U celebrates Borlaug’s 100th birthday

The U hosted events last week to honor the late alumnus’s career.

University President Kaler, Jeanie Borlaug Laube and Board of Regent Dean Johnson in McNamara unveil a statue of Nobel Prize winner Norman Borlaug on Thursday at the conclusion of the Borlaug 100-year celebration. The statue, a replica of the one at the U.S. Capitol, will be installed on the St. Paul campus.

Patricia Grover

University President Kaler, Jeanie Borlaug Laube and Board of Regent Dean Johnson in McNamara unveil a statue of Nobel Prize winner Norman Borlaug on Thursday at the conclusion of the Borlaug 100-year celebration. The statue, a replica of the one at the U.S. Capitol, will be installed on the St. Paul campus.

by Mitchell Yurkowitz

In high school, Tessa Ries watched a movie clip on Nobel Peace Prize-winning Norman Borlaug, a University of Minnesota alumnus who is credited worldwide with helping developing countries through his research.

REQUIREMENT 1. According to the Borlaug article, where will the statue replica be installed?
REQUIREMENT 2. Continue the Borlaug article from its last sentence.
The records that come next are from a different source than the Borlaug article.

GIVEN ENTRIES.

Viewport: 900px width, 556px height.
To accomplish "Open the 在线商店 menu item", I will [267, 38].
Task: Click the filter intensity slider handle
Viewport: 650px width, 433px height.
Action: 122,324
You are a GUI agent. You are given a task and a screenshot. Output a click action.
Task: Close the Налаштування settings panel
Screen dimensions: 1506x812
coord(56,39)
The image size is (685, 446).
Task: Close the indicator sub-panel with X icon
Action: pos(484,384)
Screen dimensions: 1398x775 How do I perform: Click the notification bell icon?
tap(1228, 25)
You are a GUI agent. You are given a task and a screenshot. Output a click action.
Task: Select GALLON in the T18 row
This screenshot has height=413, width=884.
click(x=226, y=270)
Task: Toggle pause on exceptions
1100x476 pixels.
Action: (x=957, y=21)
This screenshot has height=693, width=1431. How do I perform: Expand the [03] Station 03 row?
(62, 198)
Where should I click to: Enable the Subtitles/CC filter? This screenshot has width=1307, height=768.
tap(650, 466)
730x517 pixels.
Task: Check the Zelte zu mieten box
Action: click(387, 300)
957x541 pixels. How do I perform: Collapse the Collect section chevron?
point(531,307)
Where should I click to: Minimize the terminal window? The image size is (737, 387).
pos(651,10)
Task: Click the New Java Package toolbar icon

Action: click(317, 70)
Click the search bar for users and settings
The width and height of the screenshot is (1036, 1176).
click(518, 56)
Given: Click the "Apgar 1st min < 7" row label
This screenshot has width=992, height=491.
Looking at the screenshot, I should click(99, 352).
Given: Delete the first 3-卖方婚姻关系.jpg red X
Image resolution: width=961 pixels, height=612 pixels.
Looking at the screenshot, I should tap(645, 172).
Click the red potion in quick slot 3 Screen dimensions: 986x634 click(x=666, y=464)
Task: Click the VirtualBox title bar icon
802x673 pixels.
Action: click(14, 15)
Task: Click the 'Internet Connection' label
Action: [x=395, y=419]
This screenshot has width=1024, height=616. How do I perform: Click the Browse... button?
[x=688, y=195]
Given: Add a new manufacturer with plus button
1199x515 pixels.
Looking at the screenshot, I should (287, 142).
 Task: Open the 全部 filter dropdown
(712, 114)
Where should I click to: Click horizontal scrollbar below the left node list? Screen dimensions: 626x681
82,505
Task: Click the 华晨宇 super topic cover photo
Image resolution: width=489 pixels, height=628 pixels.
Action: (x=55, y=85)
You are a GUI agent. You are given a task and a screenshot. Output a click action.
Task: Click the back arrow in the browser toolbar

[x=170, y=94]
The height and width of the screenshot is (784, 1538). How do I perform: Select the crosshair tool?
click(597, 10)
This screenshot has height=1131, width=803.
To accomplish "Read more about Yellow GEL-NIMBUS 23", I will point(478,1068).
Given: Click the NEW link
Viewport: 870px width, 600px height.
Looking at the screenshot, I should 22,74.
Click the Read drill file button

ANSWER 1. On the St. Paul campus.

ANSWER 2.
The segment inspired Ries to pursue a career in plant pathology and apply at the College of Food, Agricultural and Natural Resource Sciences. The Global Youth Institute — a foundation Borlaug started —selected Ries to study food security, and she continues to travel around the world continuing Borlaug’s work.

Borlaug died in 2009, and the University honored the scientist with a series of events for his 100th birthday last Tuesday. Administrators also unveiled a statue of Borlaug during a conference at the McNamara Alumni Center.

“We all know Norman Borlaug made enormous contributions to feeding the world, and he is a great source of pride for this University,” University President Eric Kaler said at the conference.

Borlaug’s legacy inspires students and others to make a difference, Ries said, noting that his work saved millions from starvation by creating disease-resistant and high-yielding wheat.

Reis and plant pathology senior Margaret Krause took the podium last week to discuss the role Borlaug’s career plays in their studies. Krause researches ways to use technology crop data to help alleviate famine.

“Technology and data is really changing how we can solve problems,” Krause said.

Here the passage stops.